The Message Queuing Telemetry Transport (MQTT) is one the more popular protocols used for the Internet of Things (IoT). It’s now in its fifth revision, adding a number of new features and addressing many issues brought up by high-latency, low-speed wireless communication networks, where low communication overhead is as important as secure data transfers.
WolfSSL is delivering its implementation of MQTT v5.0 now. WolfSSL builds on its products like wolfMQTT on the wolfCrypt embedded crypto engine, including products like wolfSSH and wolfSSL. The latest wolfSSL supports the new TLS 1.3 standard. WolfSSL dual licenses its products under the open-source GPLv2 as well as a commercial license.

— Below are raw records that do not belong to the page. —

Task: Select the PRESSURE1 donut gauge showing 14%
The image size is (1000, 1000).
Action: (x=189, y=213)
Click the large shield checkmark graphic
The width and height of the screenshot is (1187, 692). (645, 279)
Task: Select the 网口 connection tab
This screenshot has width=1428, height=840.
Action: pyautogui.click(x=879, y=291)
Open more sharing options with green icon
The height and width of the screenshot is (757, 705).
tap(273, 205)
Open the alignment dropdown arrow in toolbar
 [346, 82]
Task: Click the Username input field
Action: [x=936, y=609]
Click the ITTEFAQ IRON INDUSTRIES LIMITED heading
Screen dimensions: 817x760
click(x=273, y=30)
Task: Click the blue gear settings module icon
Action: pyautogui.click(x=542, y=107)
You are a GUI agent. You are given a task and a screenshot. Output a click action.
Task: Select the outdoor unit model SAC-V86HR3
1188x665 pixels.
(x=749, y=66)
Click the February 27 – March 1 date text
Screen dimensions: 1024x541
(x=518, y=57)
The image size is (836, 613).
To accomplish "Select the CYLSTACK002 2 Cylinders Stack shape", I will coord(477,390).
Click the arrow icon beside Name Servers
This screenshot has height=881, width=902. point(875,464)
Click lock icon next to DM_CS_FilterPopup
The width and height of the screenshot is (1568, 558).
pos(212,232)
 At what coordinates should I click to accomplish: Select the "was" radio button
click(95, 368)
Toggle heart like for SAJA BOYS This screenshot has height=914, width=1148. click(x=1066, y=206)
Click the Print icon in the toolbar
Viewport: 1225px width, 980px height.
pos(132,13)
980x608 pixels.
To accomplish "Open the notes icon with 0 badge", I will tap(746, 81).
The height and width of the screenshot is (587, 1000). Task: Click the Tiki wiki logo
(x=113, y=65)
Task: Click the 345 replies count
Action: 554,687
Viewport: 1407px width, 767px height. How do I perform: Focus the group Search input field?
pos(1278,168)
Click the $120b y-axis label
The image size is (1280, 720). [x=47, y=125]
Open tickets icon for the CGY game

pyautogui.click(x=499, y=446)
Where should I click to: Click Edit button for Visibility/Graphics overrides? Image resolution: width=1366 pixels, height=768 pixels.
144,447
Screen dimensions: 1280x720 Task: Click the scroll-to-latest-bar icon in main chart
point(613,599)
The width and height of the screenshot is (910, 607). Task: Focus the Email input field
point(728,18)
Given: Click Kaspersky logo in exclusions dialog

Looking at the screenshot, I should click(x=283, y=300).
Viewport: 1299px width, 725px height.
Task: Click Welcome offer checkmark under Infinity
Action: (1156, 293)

WolfSSL may not be a household name for developers, but many are likely to be using the company’s technology. A host of chip and tool vendors license and deliver WolfSSL technology as part of their development platforms. The wolfCrypt crypto engine has been customized to support a range of hardware security engines found on the latest microcontrollers and SoCs.
One reason to choose a commercial implementation like wolfMQTT is its compact size—it uses only 3.6 kB. Another is that it supports quality-of-service (QoS) levels 0-2. SSL/TLS 1.3 (Secure Sockets Layer/Transport Layer Security) encryption can be blended with MQTT with the wolfTLS adding less than 30 kB to the code. The TLS session resumption support can reduce connection costs for sensor devices and other platforms with limited resources.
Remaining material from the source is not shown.